» **TASK GOAL**: Extend the "Vaporlock Nation" opinion piece below about the President's jobs plan, picking up right after its final paragraph.

» **TEXT PROVIDED**:
==================================================

Vaporlock Nation

Published by Julia Volkovah under on 7:22 AM

Did anyone notice on Thursday during the President's speech that Michelle Obama was not standing in her usual spot in the First Lady's box? Who was standing there? Tax cheat and GE CEO Jeffrey Immeldt, Obama's job czar. And, to his left, three other corporate leaders. That is a very telling visual and sums up just about everything that is wrong with this pro-corporate administration.

Think of the American economy this way: It's like a car with a dead battery and vapor lock in the fuel line. You can flush out the fuel line, sure, but the dead battery still prevents the starter motor from turning over the engine. Both problems have to be fixed before internal combustion can take place. Yet it seems the only people who have a serious clue how to break out of this stasis is Joe Lunchpail.

Understandably, business executives are skeptical of the President's nearly $450 billion plan for job creation. One pharmaceutical company in Lexington, Massachusetts said that even if the president's corporate tax rollback put $150,000 in their pockets, it still wouldn't be enough to make them consider hiring even one employee. What they're essentially saying is, "Like the bailout, we'd be glad to pay less taxes, Mr. President. But we're still not hiring no matter how much you put in our pockets."

==================================================

Screenshot grounding data
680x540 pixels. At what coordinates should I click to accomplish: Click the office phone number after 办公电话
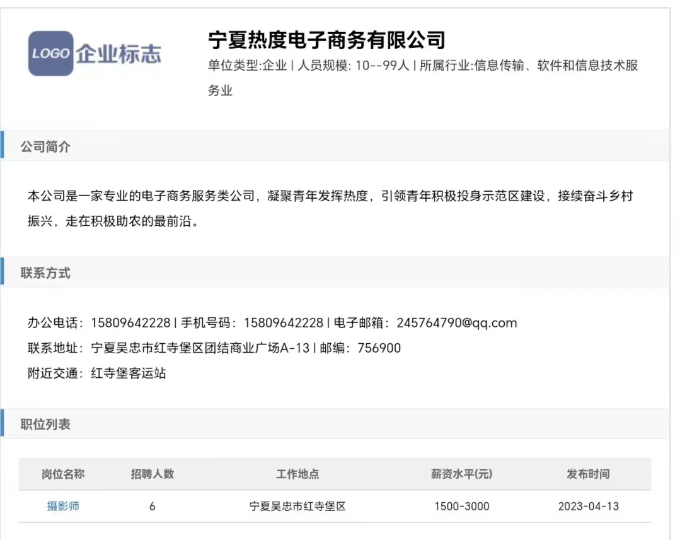pos(130,323)
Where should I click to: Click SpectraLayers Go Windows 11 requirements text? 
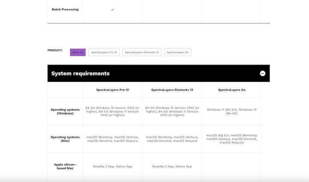point(232,111)
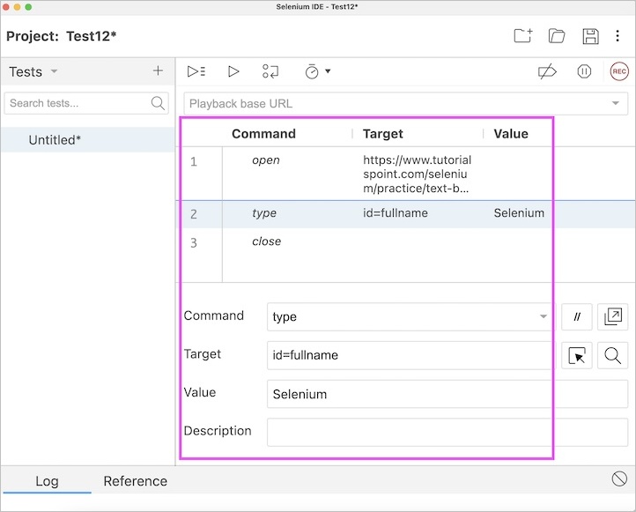Switch to the Reference tab

point(135,481)
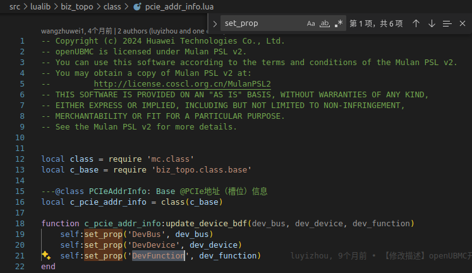Go to previous match arrow
This screenshot has width=472, height=273.
click(416, 23)
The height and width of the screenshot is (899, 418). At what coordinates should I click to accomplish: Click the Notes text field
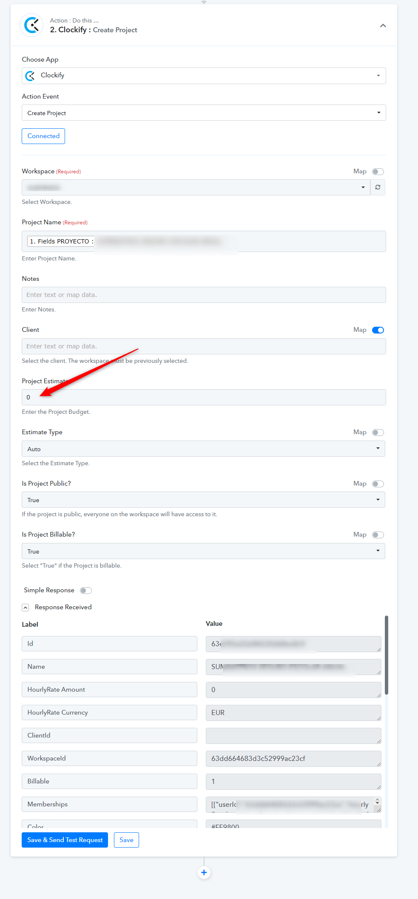point(204,295)
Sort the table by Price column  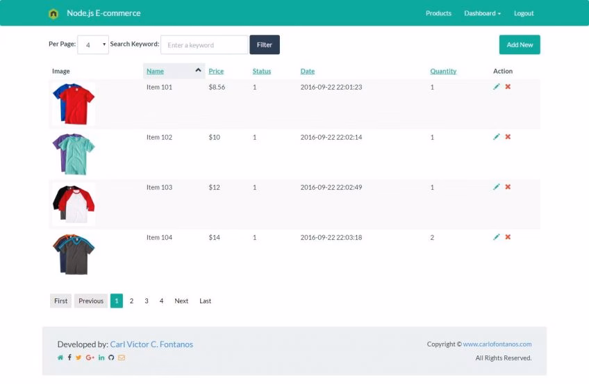click(x=216, y=71)
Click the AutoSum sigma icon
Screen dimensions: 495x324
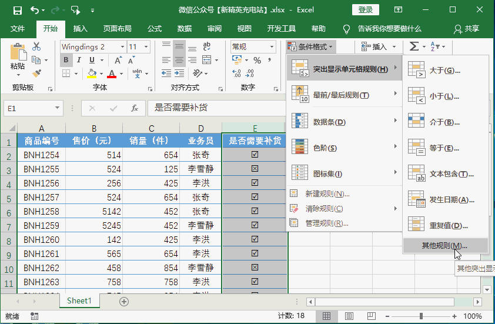(x=414, y=46)
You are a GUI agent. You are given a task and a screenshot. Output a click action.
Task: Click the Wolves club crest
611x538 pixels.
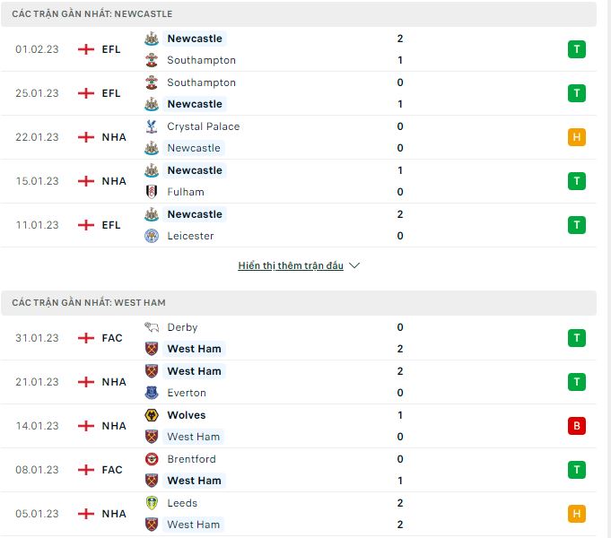[152, 415]
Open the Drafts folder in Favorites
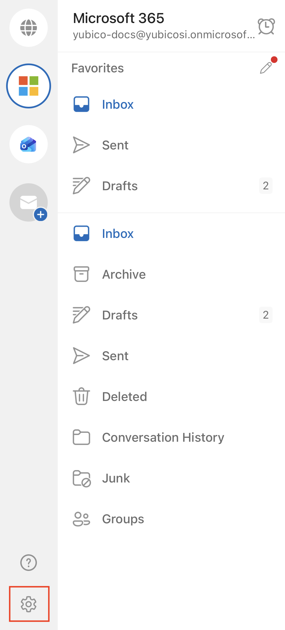 coord(120,186)
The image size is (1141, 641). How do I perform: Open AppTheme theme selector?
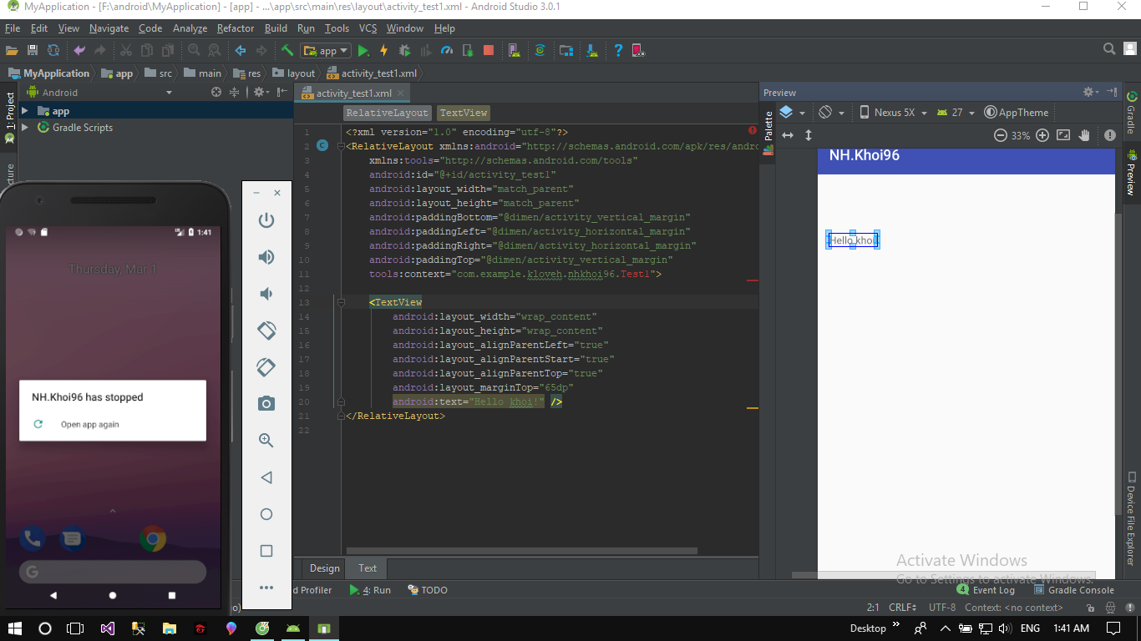coord(1017,113)
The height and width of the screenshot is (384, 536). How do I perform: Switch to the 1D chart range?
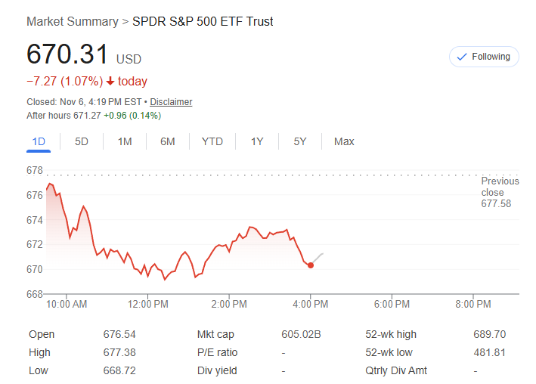[x=39, y=141]
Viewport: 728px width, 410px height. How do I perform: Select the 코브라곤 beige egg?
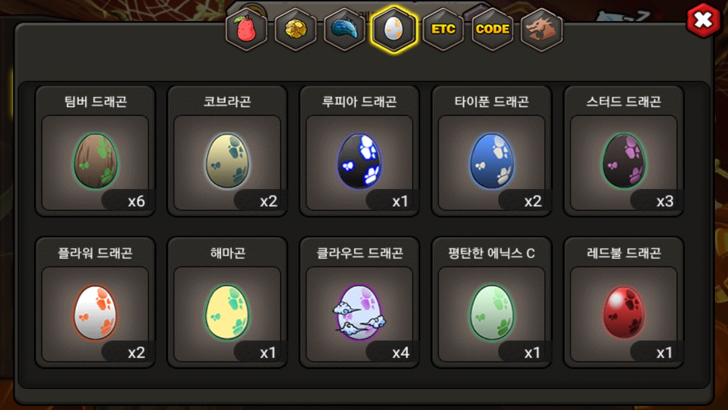click(227, 162)
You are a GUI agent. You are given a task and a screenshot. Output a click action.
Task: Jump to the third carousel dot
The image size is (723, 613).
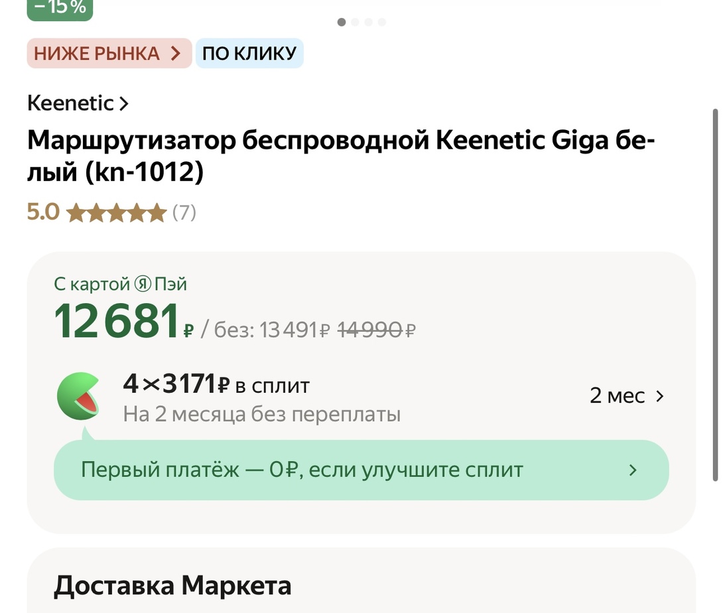tap(369, 22)
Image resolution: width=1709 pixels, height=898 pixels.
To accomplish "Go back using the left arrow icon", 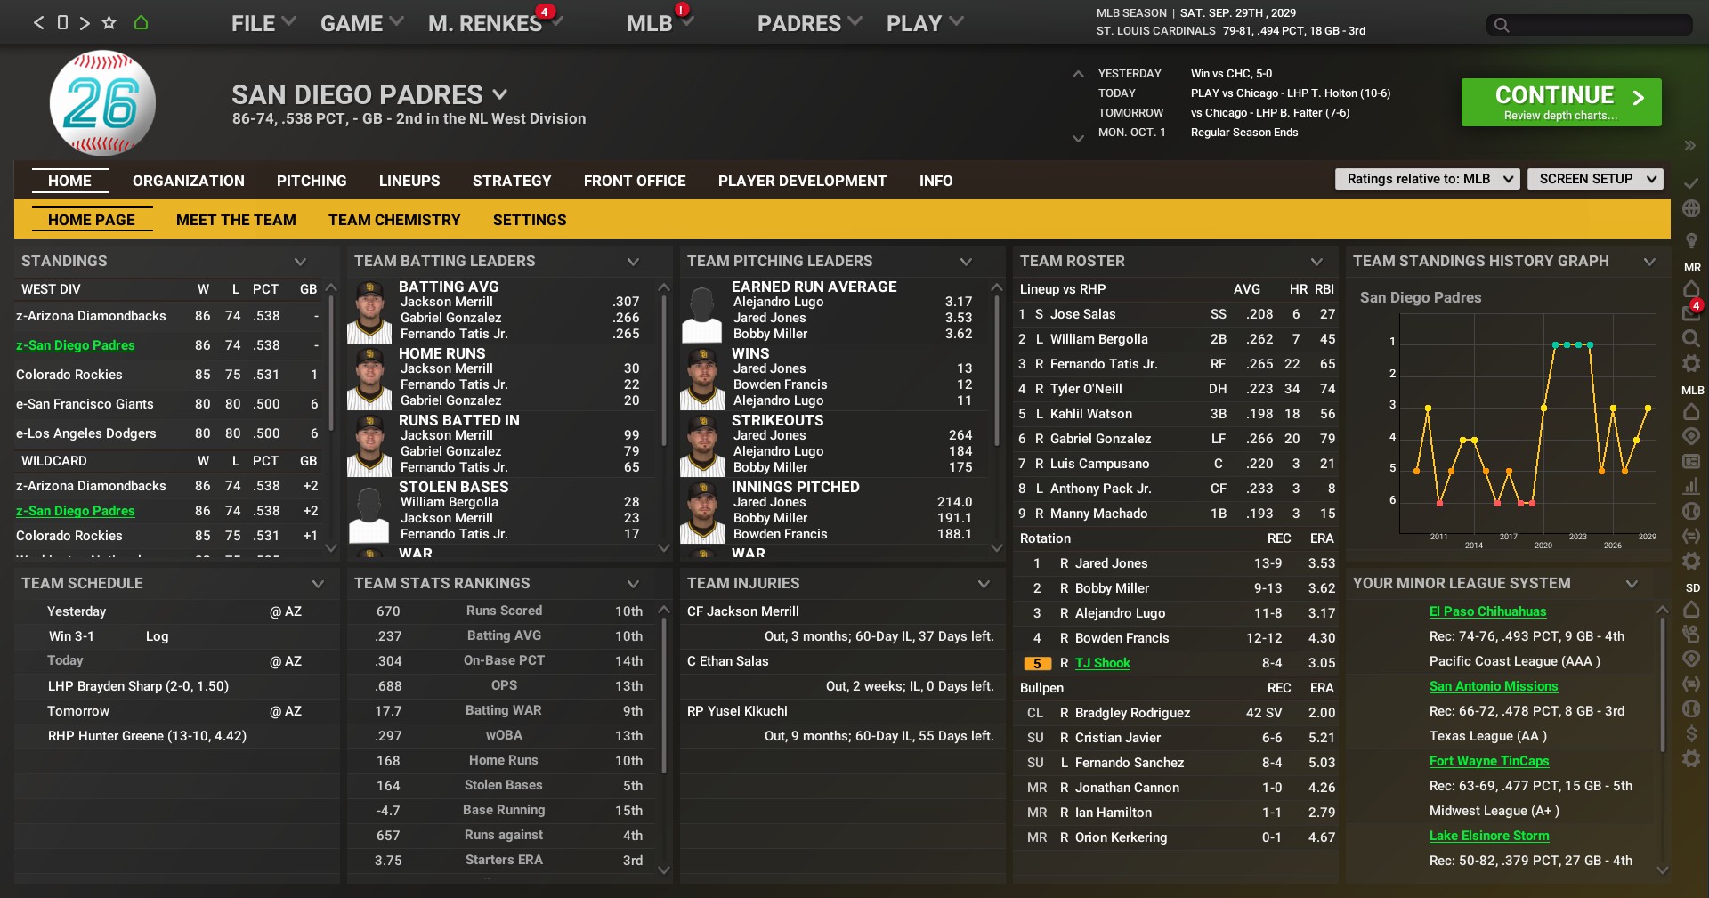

==================================================

» **RESPONSE BELOW**:
And for progressives like me, the Obama jobs plan is nothing more than a thinly-veiled corporate bailout on a smaller scale that would cram money in the pockets of multi million and billion dollar corporations like Dollar Tree, Starbucks and McDonald's. Executives of companies such as these are saying, ludicrously, that the economy's to blame for their not hiring workers and they're sitting on their fat asses waiting for a deux a machina.

Gee, whatever happened to the "jobless recovery" or does that apply only to Wall Street?

The reason for the hiring freeze in this country has nothing to do with the economy. Even rapacious sociopaths like corporate executives know damned good and well that you cannot raise consumer confidence and demand for goods and services until people start working again. We could have 100,000 Warren Buffetts each pumping $5 billion into Bank of America and other banks and corporations but it would still not create a single job.

No, folks, the real reason why companies and corporations aren't hiring is obvious: When the job market started drying up in late 2008, they realized how wonderful it was to have 50 people to do the job of 75 or 100.

And with unemployment permanently at the 9% mark or higher, who's going to complain about having to do extra for the same rate of pay?

Maddeningly, small businesses got left out in the Obama plan because small businesses only account for nearly two thirds of all new jobs created over the last 15 years and account for nearly half the American payroll. The corporate tax rollback proposed by Obama would result in middling savings for the average small business owner and would, understandably, not be enough of an incentive to induce them to hire over the long term.

Corporations such as McDonald's, on the other hand, because they have a much larger and wider tax base, would see the biggest tax savings but if you were to ask their executive board if the extra millions a year in tax cuts would spur them to create any additional minimum wage jobs at minimal to no benefits, they'd probably laugh in your face.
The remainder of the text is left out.